Former communities have often been displaced, fragmented, and traumatised by conflict, making reinsertion all the harder.
But increasingly DDR is being employed when there’s no peace to keep. It’s seen as a useful component in countering violent extremism (CVE) programming, which prioritises conventional development goals rather than the drones and special forces more often associated with the “war on terror”.
As such, DDR is now more political than it’s ever been. Amnesty schemes and the promise of grants and support to surrendering fighters are used as a way to thin opponents’ ranks just as much as regular military operations.
There are other concerns. What is the legal framework to distinguish DDR from plain detention? What are the qualification criteria and human rights safeguards? More broadly still are basic questions over “whether or not the necessary doctrine, resources, finances, and partnerships are in place to deliver effective programming,” researchers James Cockayne and Siobhan O’Neil note.A home-grown initiative
Regardless of the challenges, the Sahelian country of Niger is giving it a go.
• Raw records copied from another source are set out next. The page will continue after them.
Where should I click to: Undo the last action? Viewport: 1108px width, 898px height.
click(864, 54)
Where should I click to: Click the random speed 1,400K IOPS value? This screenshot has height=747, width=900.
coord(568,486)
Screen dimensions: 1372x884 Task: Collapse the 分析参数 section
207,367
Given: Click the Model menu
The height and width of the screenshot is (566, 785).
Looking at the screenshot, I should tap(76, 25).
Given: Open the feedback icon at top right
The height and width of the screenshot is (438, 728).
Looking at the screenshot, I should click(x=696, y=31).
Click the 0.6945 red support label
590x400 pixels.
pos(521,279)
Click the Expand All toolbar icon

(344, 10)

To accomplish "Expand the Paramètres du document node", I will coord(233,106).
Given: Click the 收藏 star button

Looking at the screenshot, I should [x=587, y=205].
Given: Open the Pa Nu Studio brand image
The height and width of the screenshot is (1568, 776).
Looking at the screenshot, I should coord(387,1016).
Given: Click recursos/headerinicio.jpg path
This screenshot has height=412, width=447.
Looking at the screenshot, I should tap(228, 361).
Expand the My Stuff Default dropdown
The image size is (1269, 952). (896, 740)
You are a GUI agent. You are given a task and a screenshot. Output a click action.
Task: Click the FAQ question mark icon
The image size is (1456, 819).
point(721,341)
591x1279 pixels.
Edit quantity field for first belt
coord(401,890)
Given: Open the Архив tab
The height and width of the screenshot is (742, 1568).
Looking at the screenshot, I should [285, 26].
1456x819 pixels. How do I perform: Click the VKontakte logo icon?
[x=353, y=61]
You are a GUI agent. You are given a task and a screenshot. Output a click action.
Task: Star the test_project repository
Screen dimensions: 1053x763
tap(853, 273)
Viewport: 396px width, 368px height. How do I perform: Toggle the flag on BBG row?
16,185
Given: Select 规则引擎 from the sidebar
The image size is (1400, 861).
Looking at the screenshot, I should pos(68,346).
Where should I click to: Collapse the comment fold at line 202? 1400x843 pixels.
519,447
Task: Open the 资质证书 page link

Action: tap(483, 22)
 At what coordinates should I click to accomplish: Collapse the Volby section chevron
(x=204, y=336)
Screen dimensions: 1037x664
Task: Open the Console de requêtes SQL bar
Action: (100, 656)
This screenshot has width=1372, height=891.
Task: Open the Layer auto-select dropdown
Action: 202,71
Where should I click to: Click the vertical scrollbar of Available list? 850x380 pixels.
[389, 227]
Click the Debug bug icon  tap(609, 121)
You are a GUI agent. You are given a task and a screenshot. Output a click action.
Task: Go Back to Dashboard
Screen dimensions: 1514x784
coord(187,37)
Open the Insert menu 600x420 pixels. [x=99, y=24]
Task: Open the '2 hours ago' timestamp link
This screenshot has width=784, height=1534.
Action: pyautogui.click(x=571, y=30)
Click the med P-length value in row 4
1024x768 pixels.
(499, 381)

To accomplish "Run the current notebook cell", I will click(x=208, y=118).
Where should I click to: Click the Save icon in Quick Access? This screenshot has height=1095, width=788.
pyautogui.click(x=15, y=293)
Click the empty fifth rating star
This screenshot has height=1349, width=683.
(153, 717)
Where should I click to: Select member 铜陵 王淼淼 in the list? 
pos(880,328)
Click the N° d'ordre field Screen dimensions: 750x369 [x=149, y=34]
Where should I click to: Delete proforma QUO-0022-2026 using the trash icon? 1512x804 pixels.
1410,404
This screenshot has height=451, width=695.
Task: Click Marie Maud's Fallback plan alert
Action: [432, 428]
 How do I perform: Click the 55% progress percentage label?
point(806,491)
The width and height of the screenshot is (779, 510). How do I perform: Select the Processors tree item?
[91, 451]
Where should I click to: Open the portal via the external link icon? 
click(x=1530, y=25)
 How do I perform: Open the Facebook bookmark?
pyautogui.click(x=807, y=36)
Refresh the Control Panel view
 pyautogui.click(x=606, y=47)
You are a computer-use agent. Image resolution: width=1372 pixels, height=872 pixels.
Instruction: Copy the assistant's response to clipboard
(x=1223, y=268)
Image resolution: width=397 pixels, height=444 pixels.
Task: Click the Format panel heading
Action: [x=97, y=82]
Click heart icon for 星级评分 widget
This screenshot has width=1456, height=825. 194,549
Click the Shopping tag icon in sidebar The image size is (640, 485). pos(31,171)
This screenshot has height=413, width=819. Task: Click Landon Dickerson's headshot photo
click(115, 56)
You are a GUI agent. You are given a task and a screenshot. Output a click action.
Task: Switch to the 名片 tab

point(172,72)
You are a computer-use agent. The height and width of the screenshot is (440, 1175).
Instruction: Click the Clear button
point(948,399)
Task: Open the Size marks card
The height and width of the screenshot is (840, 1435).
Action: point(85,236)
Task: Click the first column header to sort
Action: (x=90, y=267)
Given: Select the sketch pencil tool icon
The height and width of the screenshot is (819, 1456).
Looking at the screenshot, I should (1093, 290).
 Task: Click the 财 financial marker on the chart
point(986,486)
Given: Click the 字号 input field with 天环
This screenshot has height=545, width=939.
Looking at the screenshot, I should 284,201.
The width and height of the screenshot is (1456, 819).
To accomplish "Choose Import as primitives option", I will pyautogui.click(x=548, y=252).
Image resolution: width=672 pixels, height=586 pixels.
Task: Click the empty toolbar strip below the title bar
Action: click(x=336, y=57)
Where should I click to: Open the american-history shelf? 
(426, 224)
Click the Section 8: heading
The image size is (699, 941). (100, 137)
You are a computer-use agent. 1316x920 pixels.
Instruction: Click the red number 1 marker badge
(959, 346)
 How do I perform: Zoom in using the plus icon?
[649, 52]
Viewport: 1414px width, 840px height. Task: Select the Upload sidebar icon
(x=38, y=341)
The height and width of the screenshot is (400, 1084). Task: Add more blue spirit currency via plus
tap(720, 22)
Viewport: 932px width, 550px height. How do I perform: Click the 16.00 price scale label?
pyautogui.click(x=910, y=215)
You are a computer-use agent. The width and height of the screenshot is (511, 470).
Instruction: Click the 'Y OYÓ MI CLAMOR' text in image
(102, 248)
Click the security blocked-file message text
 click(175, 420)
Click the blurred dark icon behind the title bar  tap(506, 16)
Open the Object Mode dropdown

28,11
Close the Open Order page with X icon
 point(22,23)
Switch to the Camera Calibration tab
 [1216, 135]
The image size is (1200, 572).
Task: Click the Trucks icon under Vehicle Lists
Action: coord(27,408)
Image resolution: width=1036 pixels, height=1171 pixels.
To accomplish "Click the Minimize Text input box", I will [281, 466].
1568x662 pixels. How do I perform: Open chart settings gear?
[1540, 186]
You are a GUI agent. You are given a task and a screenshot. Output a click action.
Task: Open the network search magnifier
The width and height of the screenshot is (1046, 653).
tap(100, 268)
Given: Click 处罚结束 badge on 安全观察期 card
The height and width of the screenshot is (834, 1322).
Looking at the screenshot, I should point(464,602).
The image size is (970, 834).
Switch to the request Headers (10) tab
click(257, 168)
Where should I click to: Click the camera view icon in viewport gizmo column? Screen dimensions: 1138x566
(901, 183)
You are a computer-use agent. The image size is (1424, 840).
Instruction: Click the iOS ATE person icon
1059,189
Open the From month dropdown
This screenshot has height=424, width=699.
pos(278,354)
Since 2015 it has suffered attacks from the jihadist group Boko Haram, effortlessly crossing the border with its giant southern neighbour Nigeria to raid and recruit.
In December last year, the government of Niger launched a deradicalisation and reintegration programme for Boko Haram fighters who quit the battlefield. “We will guarantee them security. We will avoid imprisonment,” Interior Minister Mohamed Bazoun said when he announced the initiative in the southern town of Diffa. “We will instruct them and teach them a number of activities.”
This home-grown initiative has been enthusiastically taken up by Diffa Governor Mahaman Lawaly Dan Dano, who has enlisted the University of Diffa to provide advice and help build community buy-in for “the repantis”, or “the repentant”, as they are known.
Currently, more than 150 people are in the programme, including fighters’ “wives” and 28 young boys. They were originally kept in Diffa town, but conditions were so poor there was an escape attempt and the group has since been moved west to Goudoumaria, a two-hour drive away, to a camp originally built for refugees.
Their circumstances are now a good deal better. There is water. They are fed regularly, and they even have a small infirmary. But there is not yet any psychosocial support, vocational training, nor are there any classes for the children.
“The main problem for the young people may be boredom, lack of learning and recreation opportunities,” said the head of the UN children’s fund (UNICEF), Viviane Van Steirteghem, who recently visited the camp.
Much yet to do
“The programme is not definitively built,” explained Boukari Kassoum, head of the Peace and Development Unit at the University of Diffa. “But it’s good that it has begun.”
Steirteghem said 12 fully equipped EU-funded vocational training centres will be built in each of Diffa’s municipalities, an investment in a deprived region where the first schools didn’t arrive until the late 1990s.
A related DDR programme involves the gradual release of some 80 minors captured on both sides of the border and held in detention in the capital, Niamey. They’re being returned to so-called “transit and orientation centres” in Diffa, from where they’re being returned to their families, with periodic checks made by the authorities.
Steirteghem was guarded over providing further details. “For Niger, this is all relatively new, and extremely sensitive,” she told IRIN.
Part of the problem revolves around community acceptance.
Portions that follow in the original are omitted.